**PROVIDED RECORDS**
--- Start ---

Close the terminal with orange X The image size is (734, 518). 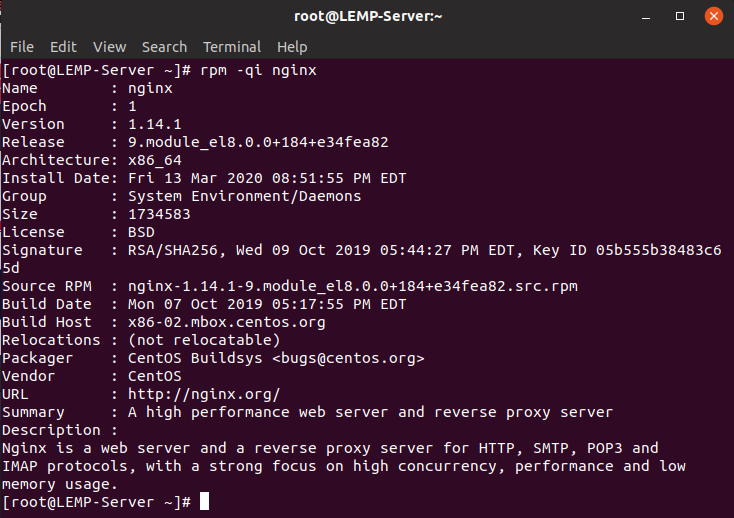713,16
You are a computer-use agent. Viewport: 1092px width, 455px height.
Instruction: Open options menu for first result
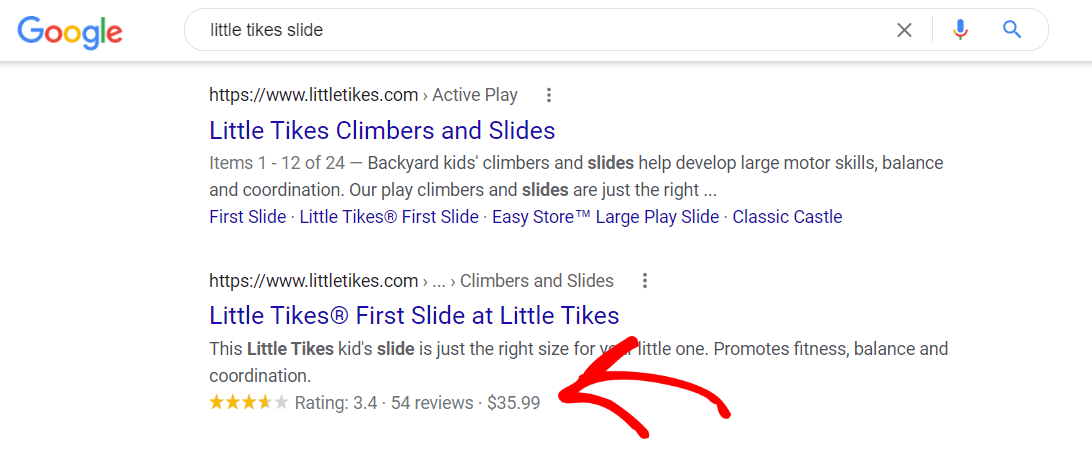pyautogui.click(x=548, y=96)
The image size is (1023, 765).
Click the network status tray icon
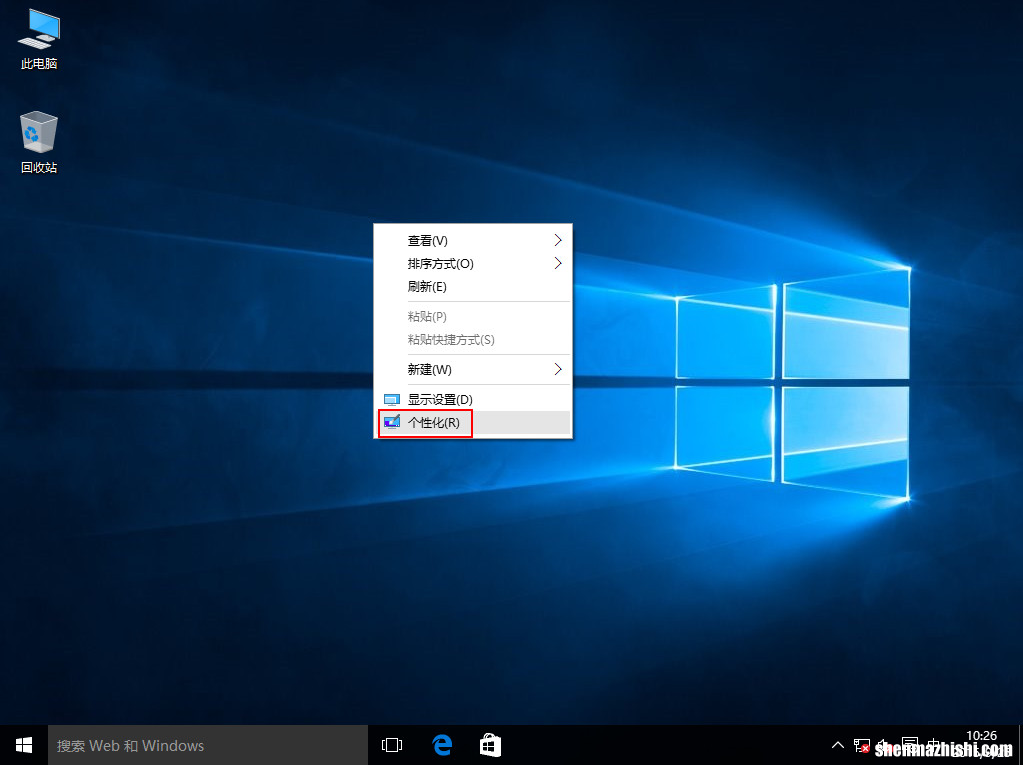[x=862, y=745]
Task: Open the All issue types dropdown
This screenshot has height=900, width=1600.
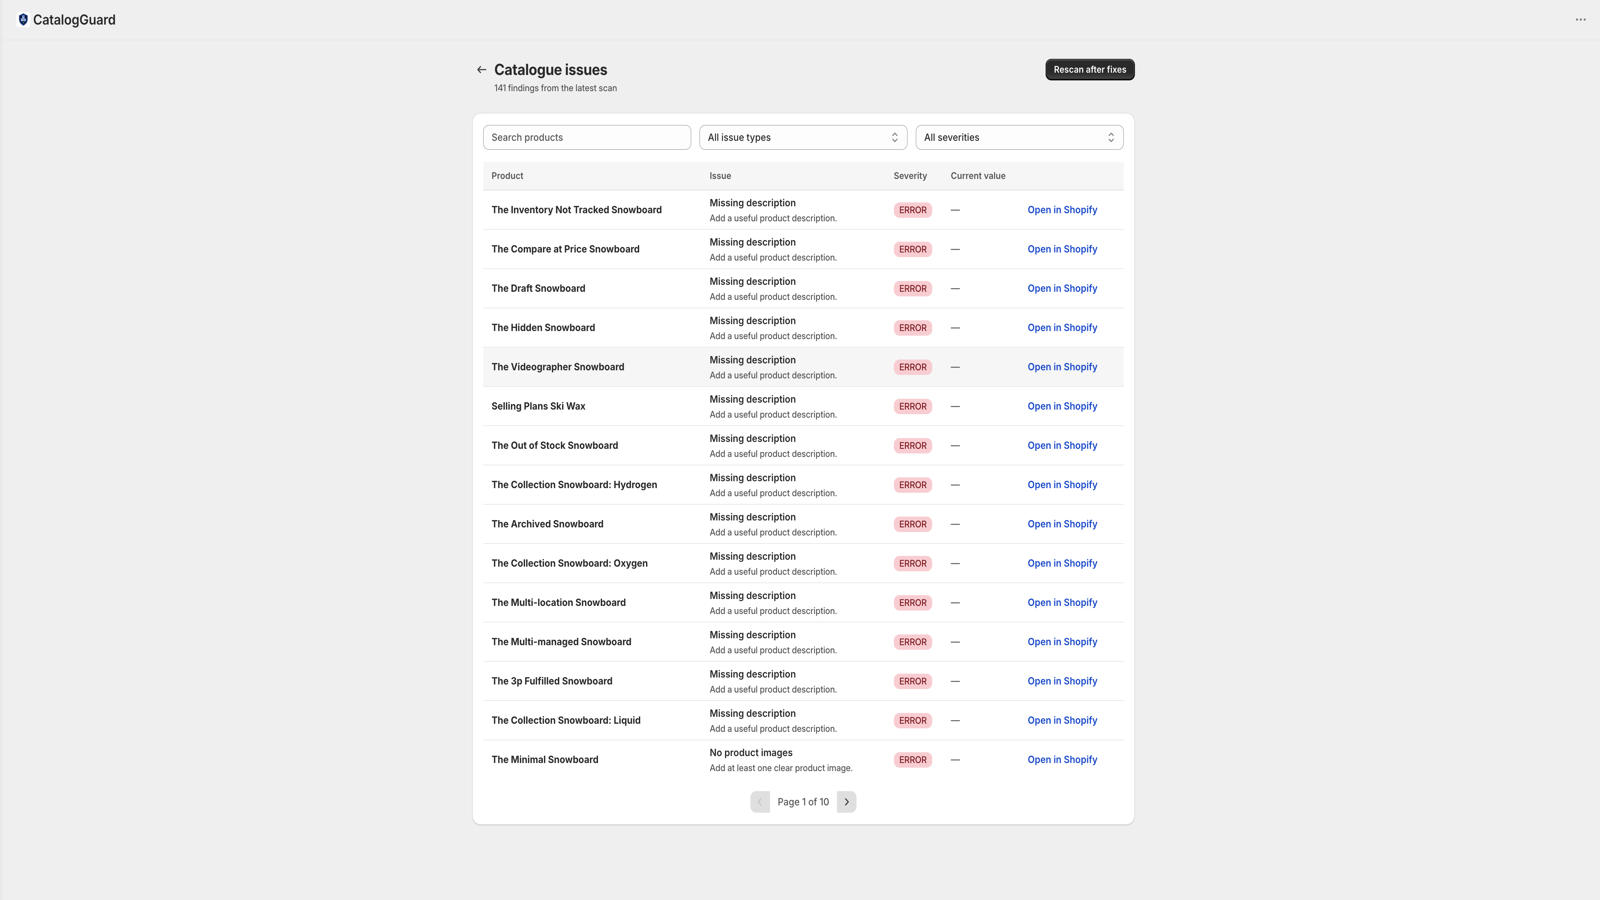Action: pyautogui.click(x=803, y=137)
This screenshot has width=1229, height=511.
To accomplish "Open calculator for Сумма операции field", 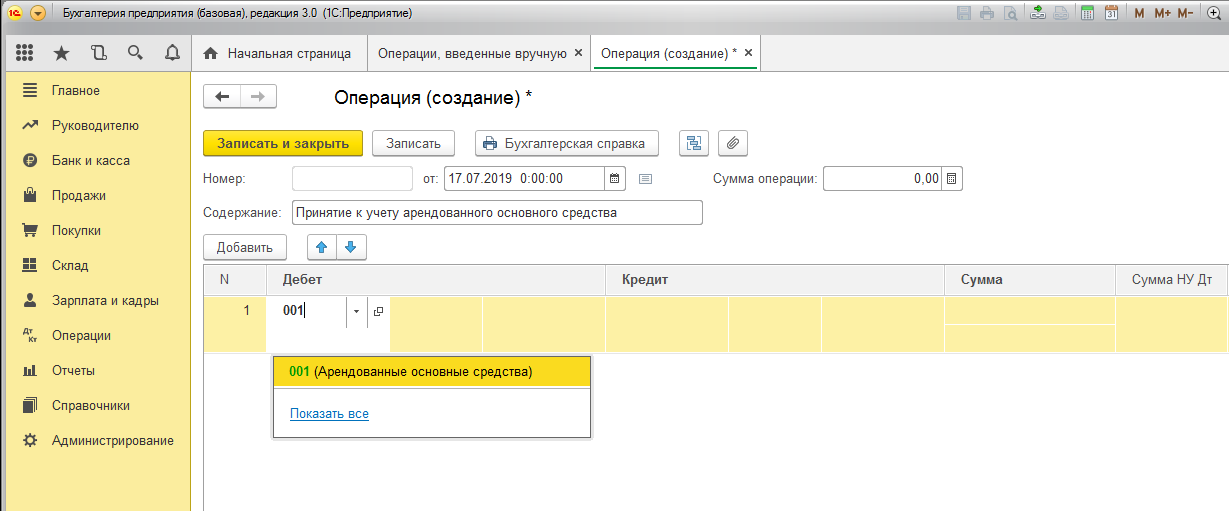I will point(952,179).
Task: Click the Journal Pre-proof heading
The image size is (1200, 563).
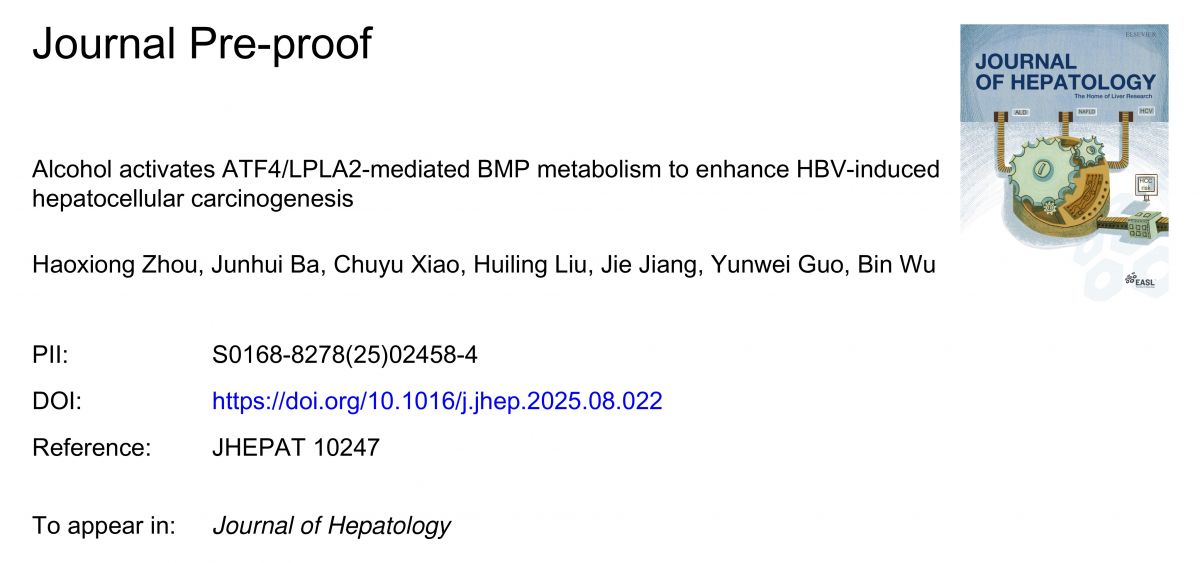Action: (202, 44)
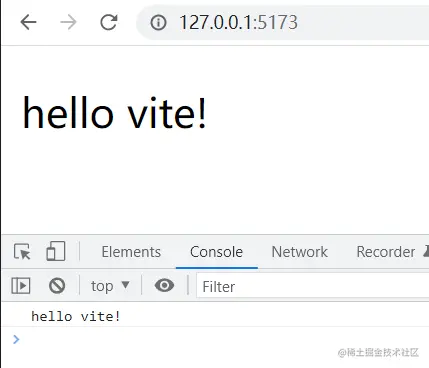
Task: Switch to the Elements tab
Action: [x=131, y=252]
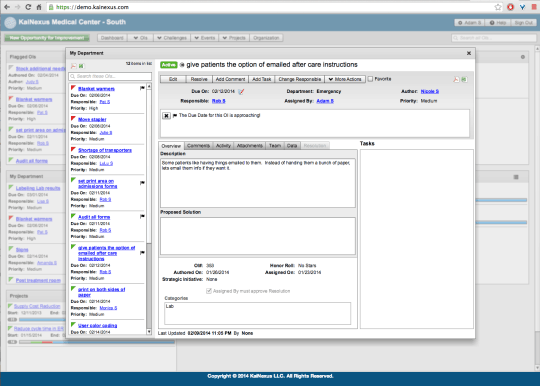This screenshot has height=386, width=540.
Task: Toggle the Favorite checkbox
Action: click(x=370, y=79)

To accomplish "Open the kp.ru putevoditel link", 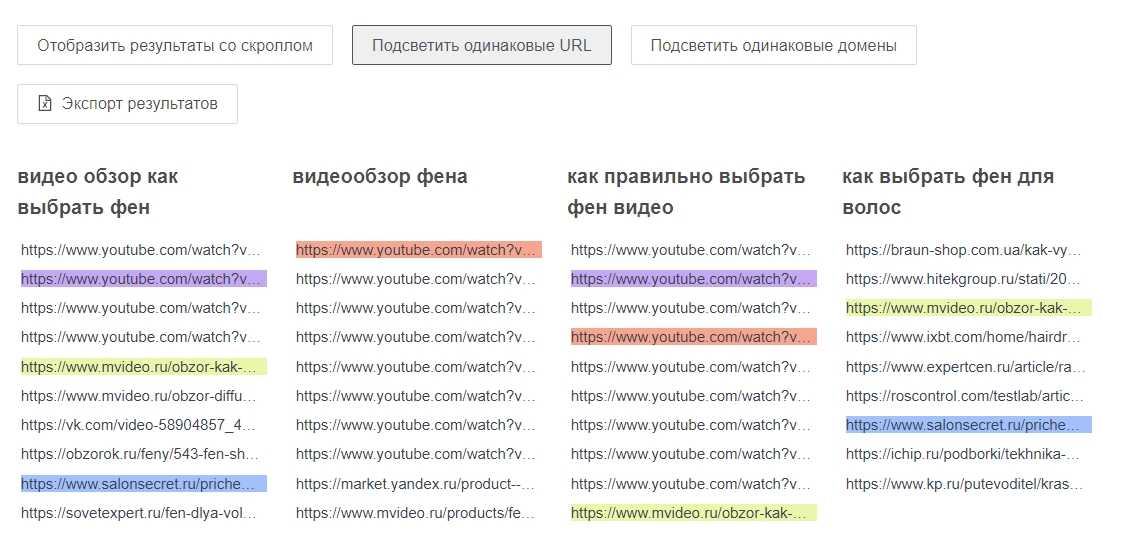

--- End ---

**EXERCISE TASK**
Copy out the rows starting at the line containing "You are a computer-use" and ending after the line containing "[x=862, y=745]", with no pictures included.

**WRITTEN SOLUTION**
You are a computer-use agent. Viewport: 1092px width, 455px height.
Instruction: Open options menu for first result
pyautogui.click(x=548, y=96)
The image size is (1023, 765).
Click the network status tray icon
[x=862, y=745]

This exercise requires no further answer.